Effects of Endoscopic Variceal Ligation in Lower Esophageal Motor Function: A Prospective Study

Article information

Korean J Intern Med. 1995;10(2):120-124
Department of Internal Medicine, Wonkwang University School of Medicine, Iksan, Korea
Address reprint request to : Haak Cheoul Kim, M.D., Department of Internal Medicine, Wonkwang University School of Medicine, 344-2 Shin-Young Dong, Iksan city, Cheonbuk, 570-780, Republic of Korea



Endoscopic variceal ligation (EVL), a recently developed method for controlling active variceal bleeding and eradicating esophageal varices, has similar efficacy to endoscopic injection sclerotherapy (EIS) and is known to have a minimal risk of complications and fewer complications in the lower esophagus. However, since the site of EVL is chiefly done in the lower esophagus, we prospectively evaluated to investigate the effect of EVL on the lower esophageal motor function.


We evaluated the severity of esophageal varix with the endoscopy and the lower esophageal manometry in 27 patients who had no history of interventional therapy, for varices before EVL, 3 weeks and 6 months after the last EVL session.


The EVL caused considerable diminution in the size of esophageal varix by a mean 8.2 (range 3–21) ligations in mean 1.7 (range 1–3) sessions. in most of the cases, the varices reappeared and enlarged when the procedure of EVL was stopped. There were two different types of changes (intermediate and late) in the lower esophageal motility. The intermediate post-EVL effects were the increase of peristaltic contraction amplitude and duration in the lower esophageal body after EVL. The late post-EVL effects were the prolongation of lower esophageal sphincter (LES) relaxation duration and speedier peristaltic velocity in the lower esophageal body.
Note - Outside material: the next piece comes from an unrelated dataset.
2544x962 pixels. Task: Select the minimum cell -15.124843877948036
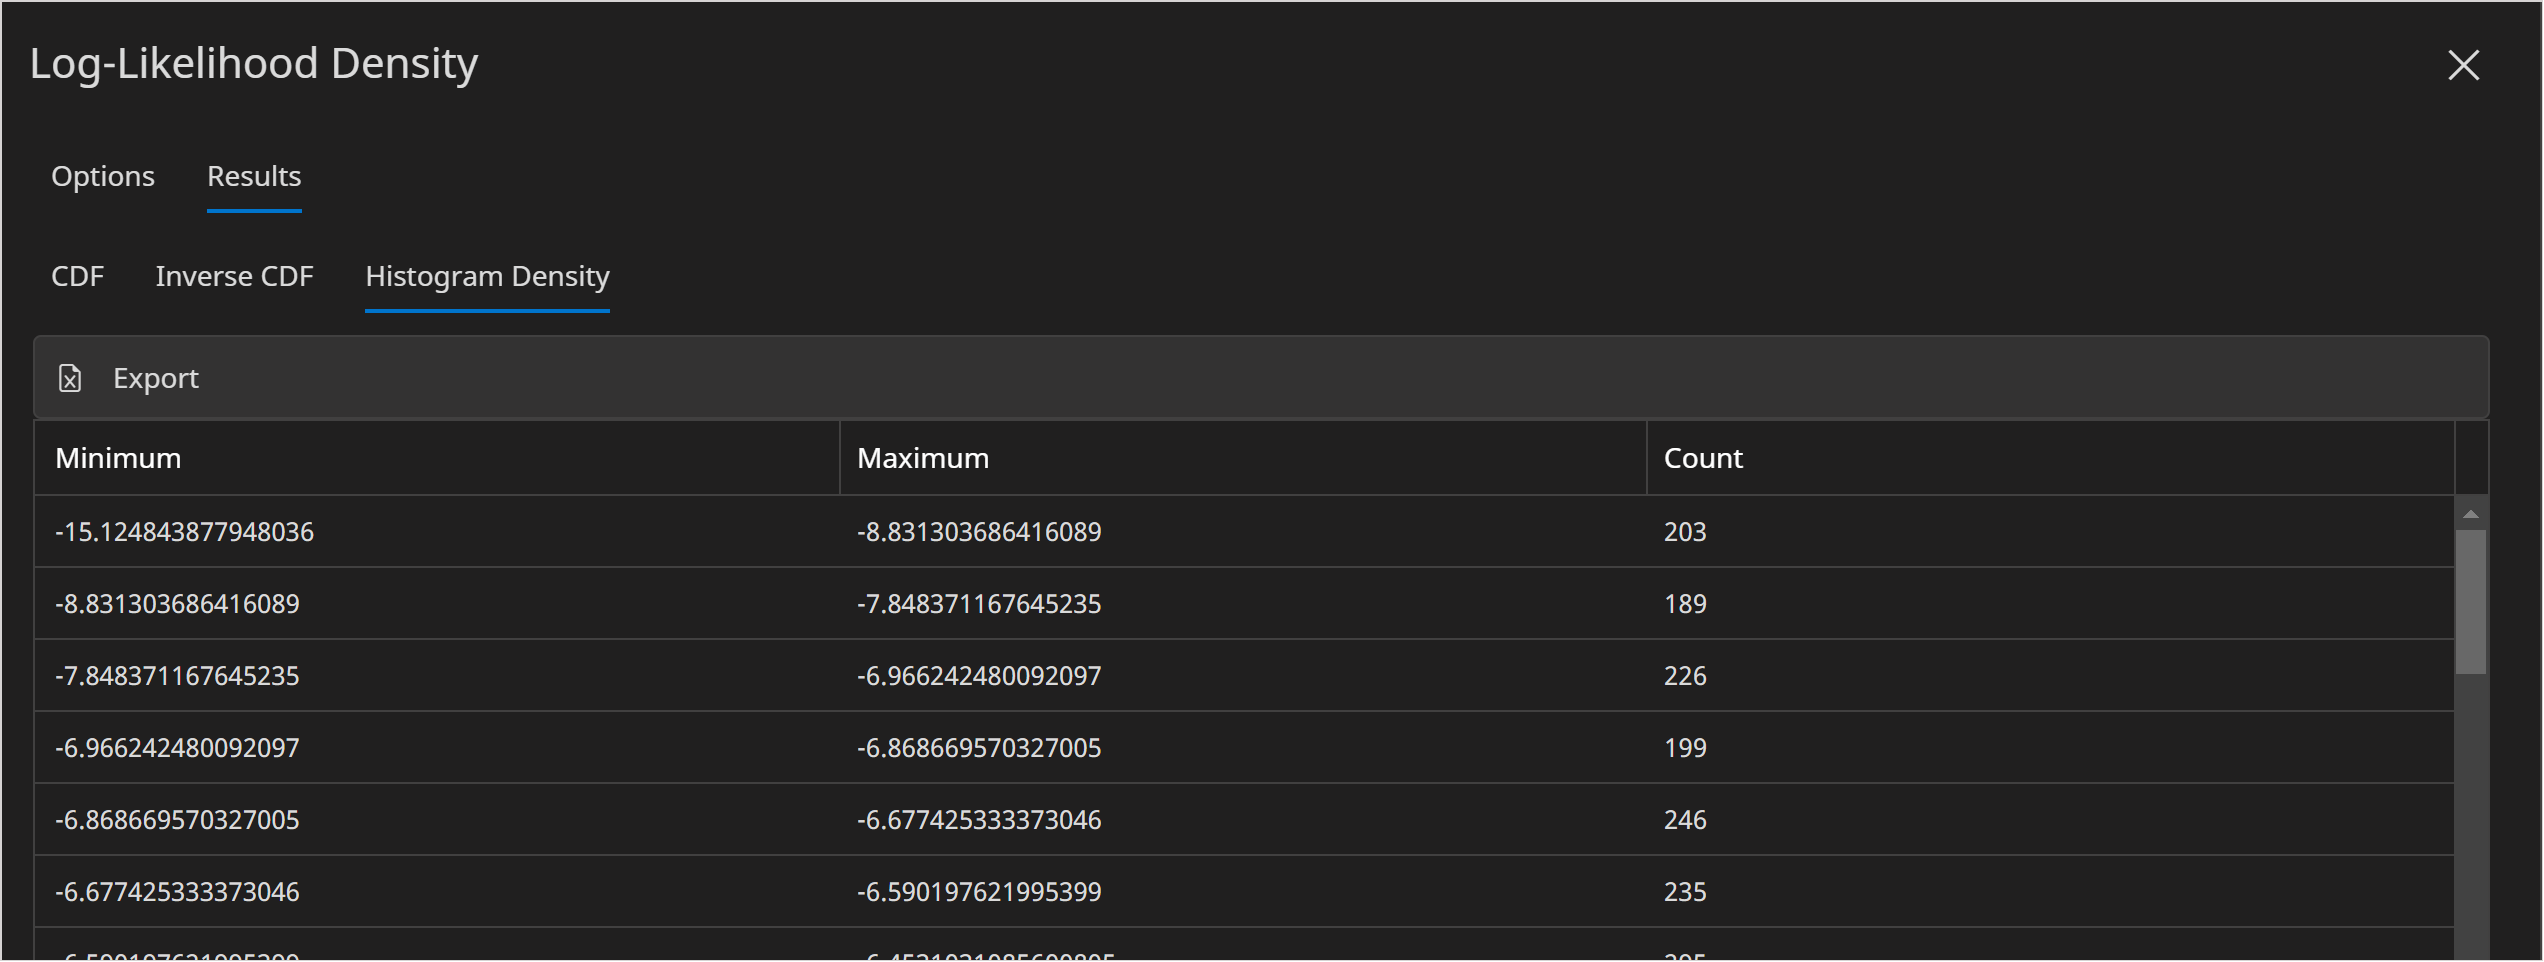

We conclude from these findings that the intermediate post-EVL effect may be transient and the increase of peristaltic wave was due to diminution of esophageal varix.
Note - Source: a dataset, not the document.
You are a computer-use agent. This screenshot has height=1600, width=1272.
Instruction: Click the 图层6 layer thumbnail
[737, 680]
One of the major sequelae in cirrhosis of the liver is esophageal variceal bleeding due to portal hypertension. The effective therapeutic modalities, those used with endoscopy for treating and eradicating acutely bleeding esophageal varices, are endoscopic injection sclerotherapy (EIS) and endoscopic variceal ligation (EVL)1). But, EIS is not a benign process and has many complications27), and one of those is the change in esophageal motor function811).

A recently developed method that uses small rubber bands for treating variceal bleeding, EVL, is similar to the technique of EIS, and the technique is easy and simple, has a lower complication rate, and the results with EVL are as effective as EIS for controlling esophageal variceal bleeding, so it is recommended as a new desirable therapeutic modality1217). But there are few reports about lower esophageal complications.

The method of EVL sucks the protruded superficial esophageal varix, then the varices are mechanically ligated and Strangulated, and the histological changes are limited to esophageal mucosa and submucosa. So, there are no disturbances in esophageal motility18,19). Since there are few prospective studies done on it20), we designed this study to investigate the effect of EVL on lower esophageal motor function.


1. Subjects

We selected 27 (male:25, female:2) patients who agreed to participate in our prospective study. All of these patients [33–66 years of age (mean=51.4±9.4yr)] had esophageal varix due to cirrhosis of the liver (alcoholic: 15, postnecrotic:12) and had a past history of esophageal variceal bleeding, such as hemocyst on the esophageal varix. All of them had no previous endoscopic or surgical therapy. Their clinical features were classified by modified Child’s A; 3, B; 15, C; 9 cases and their varix grade was classified by Paquets21) II ; 2, III ; 11 and IV ; 14 cases.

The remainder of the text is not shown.